## [PROBLEM STATEMENT]
Transcribe each record below character for character.

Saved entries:
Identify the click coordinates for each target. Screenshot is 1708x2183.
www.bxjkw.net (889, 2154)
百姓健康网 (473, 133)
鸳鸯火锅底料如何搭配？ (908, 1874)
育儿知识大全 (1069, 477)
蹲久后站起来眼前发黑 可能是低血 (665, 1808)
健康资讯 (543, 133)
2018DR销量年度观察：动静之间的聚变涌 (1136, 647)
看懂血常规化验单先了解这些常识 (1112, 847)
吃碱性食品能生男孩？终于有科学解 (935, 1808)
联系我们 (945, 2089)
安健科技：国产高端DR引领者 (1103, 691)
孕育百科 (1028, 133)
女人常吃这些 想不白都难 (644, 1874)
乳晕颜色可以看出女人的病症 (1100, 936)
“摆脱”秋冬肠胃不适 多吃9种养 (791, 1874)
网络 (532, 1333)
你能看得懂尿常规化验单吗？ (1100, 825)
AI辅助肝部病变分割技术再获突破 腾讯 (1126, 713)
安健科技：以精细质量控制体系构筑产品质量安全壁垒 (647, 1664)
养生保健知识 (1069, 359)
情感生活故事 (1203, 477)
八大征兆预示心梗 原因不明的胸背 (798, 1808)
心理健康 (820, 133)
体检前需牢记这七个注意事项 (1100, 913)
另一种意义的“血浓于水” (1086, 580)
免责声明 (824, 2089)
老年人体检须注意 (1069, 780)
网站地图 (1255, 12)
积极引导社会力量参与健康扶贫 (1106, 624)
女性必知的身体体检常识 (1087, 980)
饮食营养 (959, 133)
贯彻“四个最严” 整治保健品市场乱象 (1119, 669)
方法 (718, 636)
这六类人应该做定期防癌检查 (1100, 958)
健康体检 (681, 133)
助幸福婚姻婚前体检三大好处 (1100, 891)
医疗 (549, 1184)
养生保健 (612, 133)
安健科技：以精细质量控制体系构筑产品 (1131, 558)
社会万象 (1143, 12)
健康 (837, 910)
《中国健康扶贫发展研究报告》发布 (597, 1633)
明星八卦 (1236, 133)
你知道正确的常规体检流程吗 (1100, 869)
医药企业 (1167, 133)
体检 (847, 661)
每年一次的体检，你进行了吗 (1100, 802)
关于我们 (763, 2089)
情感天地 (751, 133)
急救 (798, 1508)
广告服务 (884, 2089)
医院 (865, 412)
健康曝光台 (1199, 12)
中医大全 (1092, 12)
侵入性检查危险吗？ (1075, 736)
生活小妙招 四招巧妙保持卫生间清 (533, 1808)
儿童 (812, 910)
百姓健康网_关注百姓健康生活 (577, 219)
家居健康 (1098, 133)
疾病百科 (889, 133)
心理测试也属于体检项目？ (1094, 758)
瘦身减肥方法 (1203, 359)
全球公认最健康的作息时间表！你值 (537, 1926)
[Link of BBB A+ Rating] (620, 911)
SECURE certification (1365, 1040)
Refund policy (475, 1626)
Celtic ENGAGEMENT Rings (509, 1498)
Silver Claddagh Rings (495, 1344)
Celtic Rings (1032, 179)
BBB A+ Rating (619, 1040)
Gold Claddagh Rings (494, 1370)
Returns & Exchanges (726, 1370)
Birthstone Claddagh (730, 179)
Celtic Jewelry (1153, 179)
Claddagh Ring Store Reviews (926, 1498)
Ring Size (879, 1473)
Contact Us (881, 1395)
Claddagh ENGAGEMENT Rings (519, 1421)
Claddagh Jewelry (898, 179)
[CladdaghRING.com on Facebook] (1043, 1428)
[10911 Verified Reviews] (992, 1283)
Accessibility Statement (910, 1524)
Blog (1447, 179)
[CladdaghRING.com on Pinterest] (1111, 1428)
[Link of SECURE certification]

## [RESPONSE TO THIS TASK]
Identify the click coordinates for each target. Screenshot is 1708x2183.
www.bxjkw.net (889, 2154)
百姓健康网 (473, 133)
鸳鸯火锅底料如何搭配？ (908, 1874)
育儿知识大全 (1069, 477)
蹲久后站起来眼前发黑 可能是低血 (665, 1808)
健康资讯 (543, 133)
2018DR销量年度观察：动静之间的聚变涌 (1136, 647)
看懂血常规化验单先了解这些常识 (1112, 847)
吃碱性食品能生男孩？终于有科学解 (935, 1808)
联系我们 (945, 2089)
安健科技：国产高端DR引领者 (1103, 691)
孕育百科 (1028, 133)
女人常吃这些 想不白都难 (644, 1874)
乳晕颜色可以看出女人的病症 (1100, 936)
“摆脱”秋冬肠胃不适 多吃9种养 (791, 1874)
网络 (532, 1333)
你能看得懂尿常规化验单吗？ (1100, 825)
AI辅助肝部病变分割技术再获突破 腾讯 (1126, 713)
安健科技：以精细质量控制体系构筑产品质量安全壁垒 (647, 1664)
养生保健知识 (1069, 359)
情感生活故事 (1203, 477)
八大征兆预示心梗 原因不明的胸背 (798, 1808)
心理健康 (820, 133)
体检前需牢记这七个注意事项 (1100, 913)
另一种意义的“血浓于水” (1086, 580)
免责声明 (824, 2089)
老年人体检须注意 (1069, 780)
网站地图 (1255, 12)
积极引导社会力量参与健康扶贫 (1106, 624)
女性必知的身体体检常识 (1087, 980)
饮食营养 (959, 133)
贯彻“四个最严” 整治保健品市场乱象 (1119, 669)
方法 (718, 636)
这六类人应该做定期防癌检查 (1100, 958)
健康体检 (681, 133)
助幸福婚姻婚前体检三大好处 (1100, 891)
医疗 (549, 1184)
养生保健 (612, 133)
安健科技：以精细质量控制体系构筑产品 (1131, 558)
社会万象 (1143, 12)
健康 (837, 910)
《中国健康扶贫发展研究报告》发布 (597, 1633)
明星八卦 (1236, 133)
你知道正确的常规体检流程吗 (1100, 869)
医药企业 (1167, 133)
体检 (847, 661)
每年一次的体检，你进行了吗 (1100, 802)
关于我们 (763, 2089)
情感天地 (751, 133)
急救 (798, 1508)
广告服务 (884, 2089)
医院 (865, 412)
健康曝光台 (1199, 12)
中医大全 (1092, 12)
侵入性检查危险吗？ (1075, 736)
生活小妙招 四招巧妙保持卫生间清 (533, 1808)
儿童 (812, 910)
百姓健康网_关注百姓健康生活 (577, 219)
家居健康 (1098, 133)
疾病百科 (889, 133)
心理测试也属于体检项目？ (1094, 758)
瘦身减肥方法 (1203, 359)
全球公认最健康的作息时间表！你值 (537, 1926)
[Link of BBB A+ Rating] (620, 911)
SECURE certification (1365, 1040)
Refund policy (475, 1626)
Celtic ENGAGEMENT Rings (509, 1498)
Silver Claddagh Rings (495, 1344)
Celtic Rings (1032, 179)
BBB A+ Rating (619, 1040)
Gold Claddagh Rings (494, 1370)
Returns & Exchanges (726, 1370)
Birthstone Claddagh (730, 179)
Celtic Jewelry (1153, 179)
Claddagh Ring Store Reviews (926, 1498)
Ring Size (879, 1473)
Contact Us (881, 1395)
Claddagh ENGAGEMENT Rings (519, 1421)
Claddagh Jewelry (898, 179)
[CladdaghRING.com on Facebook] (1043, 1428)
[10911 Verified Reviews] (992, 1283)
Accessibility Statement (910, 1524)
Blog (1447, 179)
[CladdaghRING.com on Pinterest] (1111, 1428)
[Link of SECURE certification]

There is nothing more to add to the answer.